Tim nickte. „Papa hat beschlossen, dass wir uns mal am Catering versuchen sollten. Also erst einmal nur kleine Sachen. Belegte Semmeln und so etwas.“
„Das klingt gut“, gab Ricky zurück. „Und du fährst es aus?“
Verlegen kratzte Tim sich am Kinn. „Ja, hab das auch alles vorbereitet“, antwortete er mit einem leichten Rotschimmer auf den Wangen und deutete auf die Kisten. „Ist zwar nicht unbedingt sonderlich aufregend, aber es ist einfach etwas anderes.“
„Klingt gut“, gab Ricky mit einem Lächeln zurück. Ein Moment des Zögerns, dann fragte er dennoch weiter: „Und wie geht es dir sonst so?“
Tim zuckte mit den Schultern, sah Ricky aber nicht an. „Wie immer.“ Schweigen, das zunehmend unangenehm wurde. Eben wollte er sich von Tim verabschieden, da setzte der noch einmal an. „Ich ... hab Ben getroffen.“
„Tatsächlich?“, hakte Ricky mit einem Lächeln nach. „Wie lief’s?“
Ein kurzes Grinsen huschte über Tims Lippen, dann war es auch schon wieder verschwunden. „War eher Zufall. Aber ... na ja, er hat gefragt, ob ich noch mal mit ihm ausgehe.“
„Und?“
Tim atmete erst einmal tief durch, dann antwortete er: „Ich hab zugesagt.“
„Gut!“, rutschte es Ricky raus, bevor er sich bremsen konnte. Von sich selbst enttäuscht verzog er das Gesicht „Du weißt, wie ich das meine, oder?“
Schmunzelnd zuckte Tim mit den Schultern. „Denke schon.“
Aus dem Augenwinkel sah Ricky weiter runter die Straße einen Mercedes halten. Als André ausstieg, sah der etwas verwundert zu ihnen beiden hinüber.
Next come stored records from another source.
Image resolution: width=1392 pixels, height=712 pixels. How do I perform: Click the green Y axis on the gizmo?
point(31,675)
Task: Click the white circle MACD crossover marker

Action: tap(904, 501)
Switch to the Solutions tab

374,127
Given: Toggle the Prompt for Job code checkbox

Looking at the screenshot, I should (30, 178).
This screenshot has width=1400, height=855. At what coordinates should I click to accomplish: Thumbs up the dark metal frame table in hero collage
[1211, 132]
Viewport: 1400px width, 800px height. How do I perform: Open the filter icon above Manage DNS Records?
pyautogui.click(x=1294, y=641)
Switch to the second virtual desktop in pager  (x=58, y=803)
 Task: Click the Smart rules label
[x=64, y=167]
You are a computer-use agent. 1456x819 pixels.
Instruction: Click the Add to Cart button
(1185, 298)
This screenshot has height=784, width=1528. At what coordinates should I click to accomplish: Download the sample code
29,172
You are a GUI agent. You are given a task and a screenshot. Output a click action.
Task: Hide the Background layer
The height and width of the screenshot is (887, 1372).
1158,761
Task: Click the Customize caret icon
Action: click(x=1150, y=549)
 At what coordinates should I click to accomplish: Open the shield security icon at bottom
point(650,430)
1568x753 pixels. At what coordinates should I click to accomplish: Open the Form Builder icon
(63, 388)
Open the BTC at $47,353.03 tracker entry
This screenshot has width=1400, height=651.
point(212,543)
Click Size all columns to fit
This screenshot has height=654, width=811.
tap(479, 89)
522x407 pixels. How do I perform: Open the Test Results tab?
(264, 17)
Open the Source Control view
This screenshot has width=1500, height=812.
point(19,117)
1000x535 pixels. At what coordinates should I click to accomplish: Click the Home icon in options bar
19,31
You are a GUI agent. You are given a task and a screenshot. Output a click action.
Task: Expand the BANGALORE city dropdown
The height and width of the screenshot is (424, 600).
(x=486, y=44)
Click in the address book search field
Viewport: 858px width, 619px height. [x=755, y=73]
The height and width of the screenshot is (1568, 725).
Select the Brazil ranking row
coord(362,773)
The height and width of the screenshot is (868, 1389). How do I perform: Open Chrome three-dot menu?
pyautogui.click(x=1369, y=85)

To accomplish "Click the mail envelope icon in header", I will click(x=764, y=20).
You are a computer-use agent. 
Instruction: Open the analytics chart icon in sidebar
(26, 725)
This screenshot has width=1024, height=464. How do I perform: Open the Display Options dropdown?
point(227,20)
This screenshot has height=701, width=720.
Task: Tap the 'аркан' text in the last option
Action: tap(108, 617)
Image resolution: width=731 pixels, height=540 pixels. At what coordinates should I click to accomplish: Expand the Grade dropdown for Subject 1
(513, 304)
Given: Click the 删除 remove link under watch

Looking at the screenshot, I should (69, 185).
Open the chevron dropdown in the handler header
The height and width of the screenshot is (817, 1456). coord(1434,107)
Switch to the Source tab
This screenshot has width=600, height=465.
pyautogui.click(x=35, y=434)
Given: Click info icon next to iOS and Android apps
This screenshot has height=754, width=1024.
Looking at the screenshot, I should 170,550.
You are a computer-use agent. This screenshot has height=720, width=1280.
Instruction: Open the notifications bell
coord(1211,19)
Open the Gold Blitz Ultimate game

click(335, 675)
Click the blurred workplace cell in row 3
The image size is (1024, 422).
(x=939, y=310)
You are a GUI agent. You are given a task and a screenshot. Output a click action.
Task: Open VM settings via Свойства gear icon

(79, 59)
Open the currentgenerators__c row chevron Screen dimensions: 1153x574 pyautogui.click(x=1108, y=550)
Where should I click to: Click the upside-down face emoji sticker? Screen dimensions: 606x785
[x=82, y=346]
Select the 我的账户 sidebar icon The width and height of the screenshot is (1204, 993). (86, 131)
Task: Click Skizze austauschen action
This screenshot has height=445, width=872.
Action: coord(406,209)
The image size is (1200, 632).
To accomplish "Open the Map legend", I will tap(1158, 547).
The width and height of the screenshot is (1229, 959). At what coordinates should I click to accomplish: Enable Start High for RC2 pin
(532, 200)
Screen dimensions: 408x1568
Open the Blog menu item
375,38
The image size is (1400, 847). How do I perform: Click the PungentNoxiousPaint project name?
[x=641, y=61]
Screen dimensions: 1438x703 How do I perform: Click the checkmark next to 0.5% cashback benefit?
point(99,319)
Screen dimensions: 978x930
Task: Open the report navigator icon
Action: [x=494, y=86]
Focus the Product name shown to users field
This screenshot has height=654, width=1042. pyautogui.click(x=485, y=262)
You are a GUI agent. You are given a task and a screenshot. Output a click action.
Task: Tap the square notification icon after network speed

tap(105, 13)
„Schicke Karre“, murmelte Tim und schlug die Heckklappe des Passats zu. Ricky konnte sich das Grinsen gerade noch verkneifen. „Seine?“
„Nein.“
„Hm.“
Die schlagartig veränderte Stimmung war nicht gerade angenehm, aber vermutlich konnte Ricky nach ihrer Wette und der damit verbundenen Abfuhr nichts anderes erwarten. Immerhin war es ein gutes Zeichen, wenn Tim sich wieder mit jemandem traf.
„Ich muss los“, murmelte der Junge und deutete kurz über die Straße, wo André sich langsam auf den Weg zum Nebeneingang für Rickys Wohnung machte. „Und du scheinst ja auch noch verabredet zu sein.“
Das Lächeln war vermutlich gequälter, als er beabsichtigt hatte, denn Tim runzelte postwendend die Stirn. „Mal sehen“, gab Ricky verhalten zurück. Er klopfte er Tim aufmunternd auf die Schulter. „Mach’s gut. Ja?“
„Klar doch“, entgegnete Tim mit einem Grinsen. „Wenn der Kerl dir Ärger macht, gibst du mir Bescheid, ja?“
Diesmal konnte Ricky das Lachen nicht zurückhalten. „Willst du ihn in dem Fall etwa vermöbeln?“
Mit einem weiteren Grinsen hob Tim den rechten Arm und spannte den beachtlichen Bizeps an. „Wenn du drauf bestehst, immer.“
Da schüttelte Ricky den Kopf. „Lieber nicht. Aber ich merke es mir.“
Tim nickte ihm erneut zu und verabschiedete sich danach endgültig, um die Ware auszufahren. Einen Moment lang sah Ricky dem alten Passat nach und fragte sich, ob es jemals wieder so einfach und locker zwischen ihnen werden würde, wie früher. Gleichzeitig war er sich nicht sicher, ob das wirklich so gut wäre. Denn ein nicht geringer Teil dieser Lockerheit hatte schließlich daraus resultiert, dass Tim in ihn verknallt gewesen war.
„Ein Freund von dir?“, murmelte André zurückhaltend, als Ricky irgendwann neben ihm im Hauseingang stand.
„Ich hoffe es“, antwortete er mit einem Grinsen. Denn obwohl er froh war, dass Tim scheinbar allmählich anfing, zu akzeptieren, dass zwischen ihnen nichts laufen würde, wäre es schade, sollte das zu einem dauerhaften Zerwürfnis führen.